Sebulan kemudian, perangainya membuat saya merasa berguna meminjamkan uang itu. Beberapa kali dia sering muncul melalui status media sosial dengan pernak-pernik ala masyarakat urban. Cangkruk di Starbak, berkumpul dengan sejumlah orang yang sering membawa tas kulit di ketiaknya, mengenakan jam tangan rolek, dan beberapa kali menonton konser musik. Pasti sudah berhasil, batin saya. Tapi waktu itu saya sungguh sudah melupakan masalah piutang. Saya tak ada niatan menagih sama sekali, di samping takut dikira perhitungan.

Kebetulan saya mengikuti aktivitasnya di media sosial, dan saya pun segera menyadari, bahwa dia sering mengunggah foto atau video yang sama secara berulang-ulang – bahasa gaulnya late repost. Atau kadang, dia menyertainya dengan caption singkat begini: kangen. Entah pada siapa kata “kangen” itu dialamatkan, pada teman atau momen atau kondisinya dalam foto itu. Pokoknya tidak ada kegiatan baru yang diperlihatkannya selain mengunggah konten yang sama setiap harinya melalui media sosial. Sampai suatu hari dia kembali menelepon:

“Bung, Jakarta itu keras. Tapi asyik, parah. Di sini saya tidak lama galaunya, bung. Banyak cewek-cewek Jakarta yang nyambung kalau diajak diskusi. Dari Marxisme sampai asal-usul kekayaan. Tapi, bung, supaya bisa dekat dengan mereka kita juga butuh biaya. Bukan dalam konotasi yang negatif, lho, bung. Kami biasanya berkumpul di tempat-tempat yang memang menu minum dan makanannya agak mahal. Sebenarnya saya bisa saja mengajak mereka ke tempat yang lebih merakyat, tapi amat sulit menemukannya di sini. Bung taulah apa yang saya maksud. Kalau pun ada, itu pasti jauh sekali. Singkatnya begini, bung, saya pinjam uang lagi, dong. Hutang saya yang sebelumnya tetap bung catat. Harus. Nanti kalau sudah dapat kerja yang jelas, saya akan kembalikan tiga kali lipat.”
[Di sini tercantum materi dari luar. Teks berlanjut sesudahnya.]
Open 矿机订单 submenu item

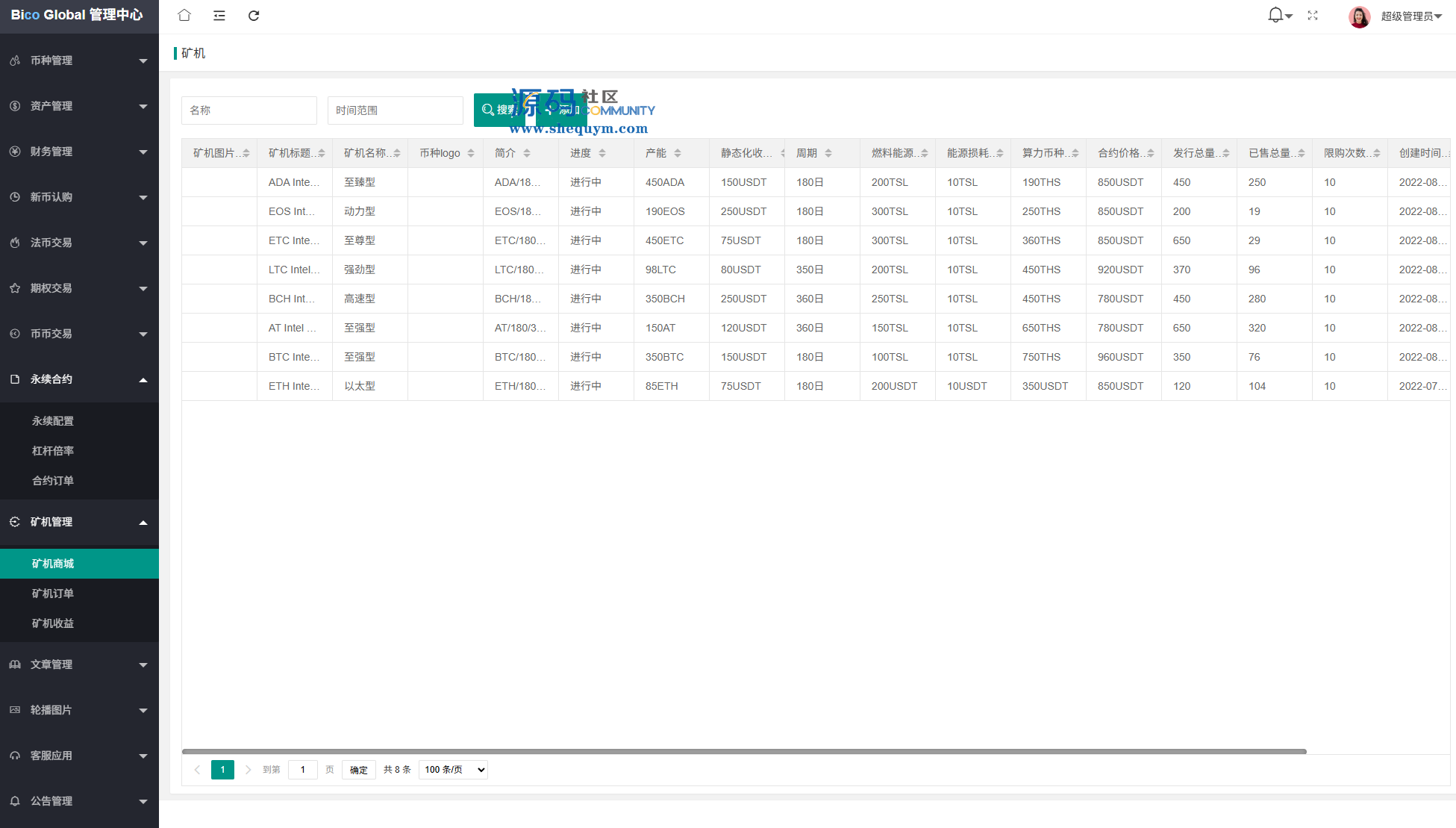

Sejak saat itu saya tahu kemudian bahwa dapur ekonominya belum stabil. Begitu juga dalam urusan percintaan. Saya agak sulit membayangkan, bagaimana teman saya yang dulunya begitu paham apa itu ‘benar’ dan ‘keliru’ ini berubah drastis menjadi sosok yang asing. Bagai terlahir kembali dari rahim ibu kota, dan hanyut ke dunia yang diam-diam merantai kebebasannya sebagai subjek yang semestinya bisa memilih hidup dengan cara apa saja. Karena saya yakin betul, hidup yang dijalankan teman saya itu sekarang, bukanlah keinginan dia seperti yang pernah disampaikannya dulu.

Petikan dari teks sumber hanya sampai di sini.